Entertainment
The Nightclub Priest: How Padre Watenga Turns Eldoret’s Dance Floors into His Pulpit
While most pastors wait for congregants to walk through church doors, he has taken the opposite route, choosing to preach in the very spaces many churches write off as dens of sin.
On a cold Saturday night in Eldoret, the kind where the wind cuts through the streets and the city’s clubs pulse like living creatures, a familiar figure slips quietly through the doors of one of the busiest joints.
The DJ is deep in his set, laser lights sweep across sweaty faces on the dance floor and bartenders weave expertly between crowded tables.
Most revellers barely notice the man with a clerical collar walking in with a Bible tucked under his arm, smiling as though he has just stepped into a Sunday service.
A few do a double take. Others whisper and nudge their friends. Some shake their heads in amusement. But once it dawns on them who has arrived, the murmurs spread quickly.
Padre Michael Watenga is in the house.
For the past two months, the Anglican priest from the Diocese of Kitale has made Eldoret’s nightlife his newest mission field.
While most pastors wait for congregants to walk through church doors, he has taken the opposite route, choosing to preach in the very spaces many churches write off as dens of sin.
It is a decision he says grew from watching too many young people trapped in alcohol, depression and hopelessness, while feeling judged and shut out of traditional religious spaces.
He first had the idea during a market evangelism session with boda boda riders.
As he stood chatting with them, he kept noticing young men and women stumbling in and out of a nearby club.
They seemed carefree, lost or simply exhausted by life’s burdens. He knew instantly that the church’s message would never reach them if he kept waiting inside a sanctuary.
He approached his bishop, sought permission, received it and started walking into clubs with a prayer and a plan.

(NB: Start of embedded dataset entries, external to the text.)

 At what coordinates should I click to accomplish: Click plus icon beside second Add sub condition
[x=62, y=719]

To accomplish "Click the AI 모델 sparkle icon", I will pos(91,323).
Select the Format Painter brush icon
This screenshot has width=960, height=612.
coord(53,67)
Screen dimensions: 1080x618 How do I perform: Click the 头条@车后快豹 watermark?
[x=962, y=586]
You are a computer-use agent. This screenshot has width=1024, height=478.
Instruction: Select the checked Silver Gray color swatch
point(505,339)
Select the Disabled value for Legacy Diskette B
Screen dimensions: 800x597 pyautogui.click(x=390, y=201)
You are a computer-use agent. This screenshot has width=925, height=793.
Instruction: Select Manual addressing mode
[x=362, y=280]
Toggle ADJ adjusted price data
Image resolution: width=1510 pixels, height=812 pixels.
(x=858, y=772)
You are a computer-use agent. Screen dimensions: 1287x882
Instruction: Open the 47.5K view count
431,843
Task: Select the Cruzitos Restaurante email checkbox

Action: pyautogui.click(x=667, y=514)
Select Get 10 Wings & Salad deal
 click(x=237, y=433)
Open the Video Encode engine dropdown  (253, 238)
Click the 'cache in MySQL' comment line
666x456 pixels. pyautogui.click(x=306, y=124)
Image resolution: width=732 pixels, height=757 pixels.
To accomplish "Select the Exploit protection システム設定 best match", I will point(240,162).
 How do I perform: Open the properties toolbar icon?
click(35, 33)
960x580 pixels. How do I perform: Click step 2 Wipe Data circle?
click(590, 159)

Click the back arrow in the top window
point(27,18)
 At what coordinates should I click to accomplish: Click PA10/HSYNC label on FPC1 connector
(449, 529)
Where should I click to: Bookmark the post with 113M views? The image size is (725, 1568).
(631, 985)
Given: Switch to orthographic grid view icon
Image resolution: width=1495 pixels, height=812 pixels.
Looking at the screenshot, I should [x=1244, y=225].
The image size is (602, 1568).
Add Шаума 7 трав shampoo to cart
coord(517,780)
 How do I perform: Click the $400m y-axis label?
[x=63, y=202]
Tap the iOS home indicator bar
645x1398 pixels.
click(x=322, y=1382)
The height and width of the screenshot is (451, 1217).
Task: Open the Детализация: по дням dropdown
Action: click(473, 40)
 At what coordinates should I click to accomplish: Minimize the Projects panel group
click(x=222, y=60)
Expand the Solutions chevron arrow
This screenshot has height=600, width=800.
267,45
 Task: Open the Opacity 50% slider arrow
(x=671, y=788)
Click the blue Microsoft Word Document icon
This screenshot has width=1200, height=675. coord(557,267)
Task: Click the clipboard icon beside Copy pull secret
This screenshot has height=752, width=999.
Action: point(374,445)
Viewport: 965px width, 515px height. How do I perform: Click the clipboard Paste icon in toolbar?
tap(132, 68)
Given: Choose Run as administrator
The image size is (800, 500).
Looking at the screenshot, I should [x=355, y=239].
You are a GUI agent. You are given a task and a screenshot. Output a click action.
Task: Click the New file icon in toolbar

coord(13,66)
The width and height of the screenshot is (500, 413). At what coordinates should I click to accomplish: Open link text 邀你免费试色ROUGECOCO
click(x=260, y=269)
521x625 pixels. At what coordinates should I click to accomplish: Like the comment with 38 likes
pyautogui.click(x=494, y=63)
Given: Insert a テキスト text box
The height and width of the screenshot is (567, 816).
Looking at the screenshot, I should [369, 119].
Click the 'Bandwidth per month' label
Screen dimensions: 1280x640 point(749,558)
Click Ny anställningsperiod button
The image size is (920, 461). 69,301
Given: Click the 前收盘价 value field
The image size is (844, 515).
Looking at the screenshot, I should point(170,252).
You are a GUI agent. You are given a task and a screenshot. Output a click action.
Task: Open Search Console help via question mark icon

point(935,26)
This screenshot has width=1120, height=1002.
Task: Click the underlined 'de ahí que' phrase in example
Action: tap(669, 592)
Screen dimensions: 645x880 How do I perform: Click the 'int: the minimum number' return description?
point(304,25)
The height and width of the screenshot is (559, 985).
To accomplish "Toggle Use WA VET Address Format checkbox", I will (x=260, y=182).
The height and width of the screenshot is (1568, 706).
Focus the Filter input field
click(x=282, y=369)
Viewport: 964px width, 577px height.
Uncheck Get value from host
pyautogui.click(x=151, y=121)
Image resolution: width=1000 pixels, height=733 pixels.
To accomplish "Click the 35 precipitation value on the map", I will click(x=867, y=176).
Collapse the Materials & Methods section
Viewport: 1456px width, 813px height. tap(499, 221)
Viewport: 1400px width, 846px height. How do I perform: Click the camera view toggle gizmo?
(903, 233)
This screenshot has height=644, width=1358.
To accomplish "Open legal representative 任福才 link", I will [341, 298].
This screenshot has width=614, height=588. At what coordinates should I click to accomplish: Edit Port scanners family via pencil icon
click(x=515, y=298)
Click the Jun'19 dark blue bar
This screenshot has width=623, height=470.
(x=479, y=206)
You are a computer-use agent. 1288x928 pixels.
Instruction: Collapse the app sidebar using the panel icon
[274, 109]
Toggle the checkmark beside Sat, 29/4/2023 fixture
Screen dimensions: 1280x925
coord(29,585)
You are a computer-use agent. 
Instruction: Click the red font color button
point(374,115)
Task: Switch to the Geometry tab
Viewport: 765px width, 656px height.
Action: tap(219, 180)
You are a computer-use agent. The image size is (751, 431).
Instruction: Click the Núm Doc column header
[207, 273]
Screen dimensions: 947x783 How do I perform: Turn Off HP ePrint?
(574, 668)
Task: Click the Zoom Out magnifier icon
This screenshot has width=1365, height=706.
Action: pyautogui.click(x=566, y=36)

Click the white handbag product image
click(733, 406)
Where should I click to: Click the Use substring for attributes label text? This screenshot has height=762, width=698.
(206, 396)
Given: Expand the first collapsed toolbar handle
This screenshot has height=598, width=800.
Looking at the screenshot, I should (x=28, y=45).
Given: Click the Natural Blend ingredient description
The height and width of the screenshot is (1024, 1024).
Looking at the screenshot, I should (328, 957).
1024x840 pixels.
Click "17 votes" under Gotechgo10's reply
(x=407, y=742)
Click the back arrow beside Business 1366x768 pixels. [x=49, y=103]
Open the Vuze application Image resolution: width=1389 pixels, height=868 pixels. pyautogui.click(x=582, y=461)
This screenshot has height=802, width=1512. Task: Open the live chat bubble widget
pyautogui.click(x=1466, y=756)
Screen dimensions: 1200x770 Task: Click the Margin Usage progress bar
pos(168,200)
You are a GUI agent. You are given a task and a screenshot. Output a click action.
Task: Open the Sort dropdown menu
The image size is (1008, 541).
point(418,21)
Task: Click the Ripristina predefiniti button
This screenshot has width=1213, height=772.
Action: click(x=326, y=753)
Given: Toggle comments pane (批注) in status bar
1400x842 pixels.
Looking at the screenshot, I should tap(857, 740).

His approach is gentle and simple.
He speaks to the club’s management, asks for a few minutes and waits for the DJ to lower the music.
Sometimes the club is packed wall-to-wall with students who chose the venue for its affordability. Sometimes the crowd is older and rowdier.
Once he is handed the microphone, he stands by the DJ booth or at the edge of the dance floor, greets the revellers and begins speaking. His voice is calm, his message brief. Five to ten minutes of encouragement, prayer, hope and a reminder that they are loved. The music resumes almost instantly after he steps aside.
Many go back to their drinks without a second thought. Some wipe away tears.
Others request to speak to him in corners where the lights do not reach. He hears stories of broken families, breakups, depression, suicide attempts and addiction.
He listens, takes their contacts, and offers counselling where he can. He never drinks alcohol, choosing instead a soda as he chats with those who gather around him.
One of his most unforgettable moments happened at MP Oscar Sudi’s Timba XO club, where he walked in dressed in full clerical robes.
The club hostess leading him held a glowing sign announcing his arrival. The energy in the room shifted from curiosity to disbelief to excitement. Revellers cheered, phones came out, and then the club erupted when the DJ played “Uninyunyizie Maji,” a popular Catholic hymn that has somehow found its way into late-night playlists.
The crowd sang along as the priest stood smiling in the middle of the floor. A video of the scene later hit over 1.2 million views on TikTok.
Social media users responded exactly as expected, mixing humour with admiration. One joked about whether the priest had come to bless the bottles or to “pope” champagne.
Another commented that Jesus himself preached to tax collectors and outcasts, so there was nothing strange about a priest in a nightclub.
Padre Watenga embraced the conversation, telling his online followers that drinkers are human beings who deserve to hear God’s love just as much as anyone else. He reminded them that he does not judge and that anyone who wanted him to visit their club should simply invite him.
And, of course, he cheekily added, they should remember to give an offering.
Not everyone in the church is pleased. Some elders say clubs are ungodly spaces and warn that his appearances could send the wrong message. But he brushes off the criticism with the same calm tone he uses on dance floors.
Invitations keep coming from Nakuru, Naivasha, Kericho, Bomet, Kitale and more towns where young people feel forgotten by the church. He has no official travel budget, but small contributions from his online supporters help him keep going.
As he moves from town to town armed with a Bible, a soda and a mission, Rev Michael Watenga says his calling is clear.
If young people are not coming to church, the church must go to them. Whether they are dancing, drinking or wrestling with inner battles in the shadows of neon lights, they are still God’s children.
And on any given night in Eldoret, you might find him standing by a DJ booth, whispering a prayer over a crowd that is learning, perhaps for the first time, that grace can find them anywhere.